There is in fact a huge amount of writing being done by university faculty in an increasingly vast array of forms and contexts. Former University of Michigan faculty member Francis Allen wrote thirty years ago of a fragmenting phenomenon that has only continued apace. He observed: “We feel less confident than we did formerly that we understand our colleagues’ judgments on questions of intellectual style, purpose, or technique. We sense a dissolving accord on what is good scholarly work.” If that dissolving accord was already being felt in the 1980’s aggressive one-sided critique is the dominant ethos of much of legal scholarship today.

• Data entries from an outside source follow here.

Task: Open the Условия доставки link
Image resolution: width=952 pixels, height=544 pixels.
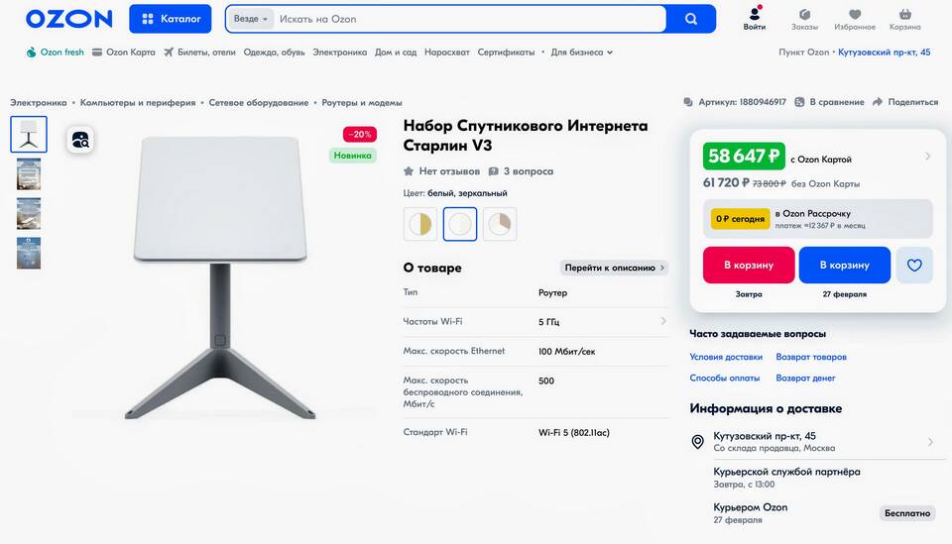Action: point(726,357)
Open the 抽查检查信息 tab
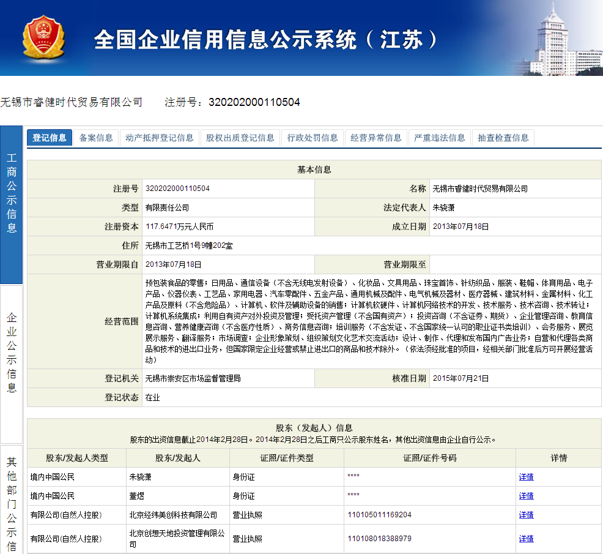The height and width of the screenshot is (554, 603). [503, 138]
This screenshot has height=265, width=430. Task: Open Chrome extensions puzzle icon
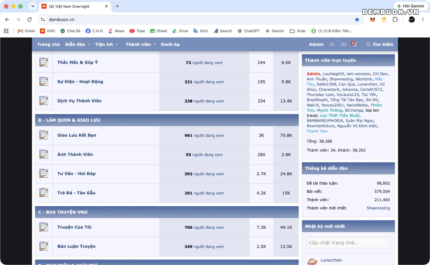[x=395, y=20]
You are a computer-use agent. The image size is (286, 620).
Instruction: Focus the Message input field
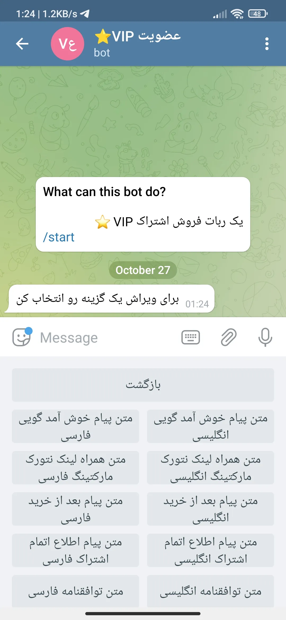pyautogui.click(x=106, y=338)
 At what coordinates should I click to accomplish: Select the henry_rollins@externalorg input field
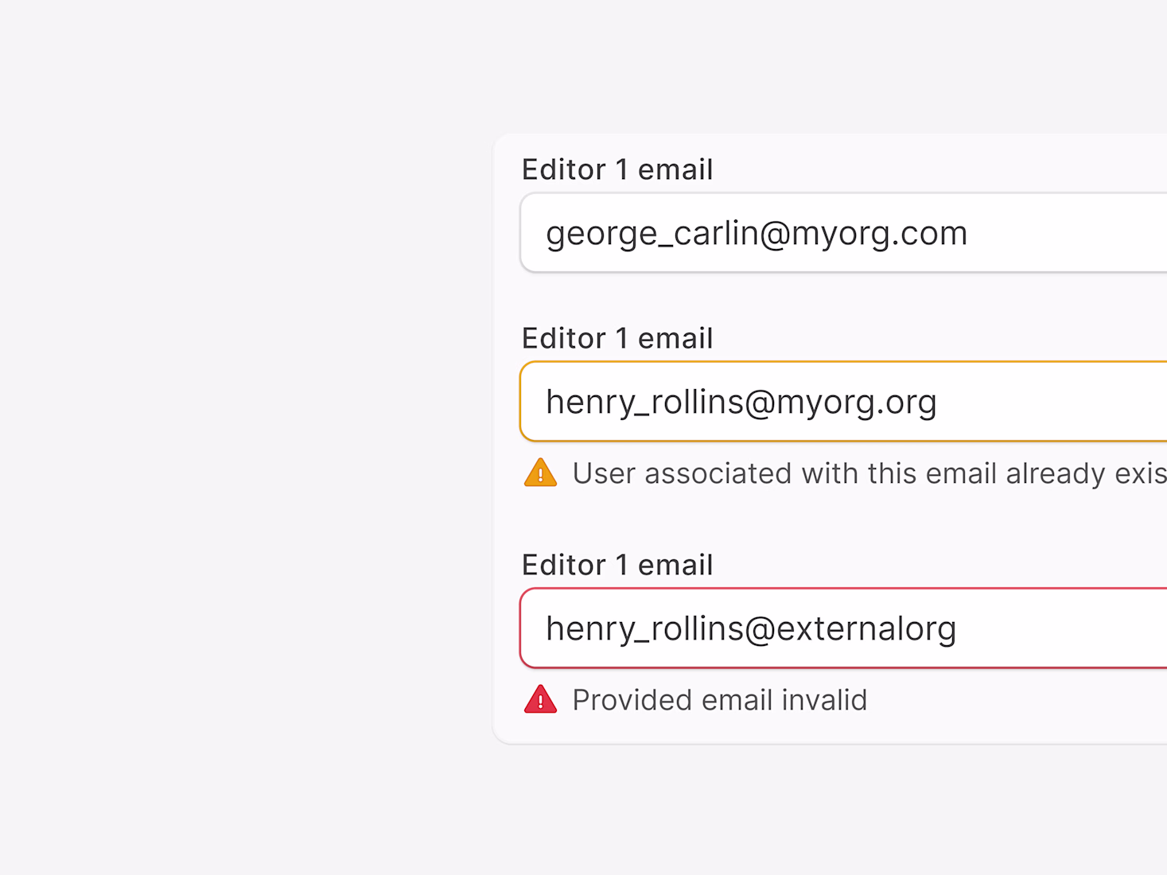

Writing is not the same as scholarship even if done by a faculty member of a university. And polemic is not congruent with careful and dispassionate analysis even if that analysis is aimed at recommending solutions to critical social problems. One academic has drawn the distinction between “academic writing” and “scholarship” in the following way, saying: “scholarly writing is produced to add to the body of knowledge, extending, challenging, or expanding what is known or believed within the field. Thus, while all scholarly writing is academic writing, not all academic writing is scholarly writing.” Sandra Shannon adds: “academic writing may be defined broadly as any writing completed to fulfill university or college requirements, scholarly writing is produced to inform a specialized audience of other scholars in a particular field.” To this we can add another category, that of writing done to shape attitudes related to political interests of a faculty member with the intention that others accept it as being more accurate and powerful because it is done with the patina of a university professional.
The problem is that published writing is not automatically the same as scholarship. At this point in the degradation of the process this probably is of little consequence. In any event, even if we did decide to regenerate some criteria for actual intellectual quality and creativity in legal scholarship one important challenge in trying to sort “true” or profound scholarship from mediocrity and rubbish is that virtually anything a faculty member writes can find a home in print somewhere, including electronic media. The proliferation of narrow special interest journals has exacerbated the situation. It has increasingly become the case that we lack the criteria, courage or political will to carefully evaluate and critique what is put forward as legitimate scholarship.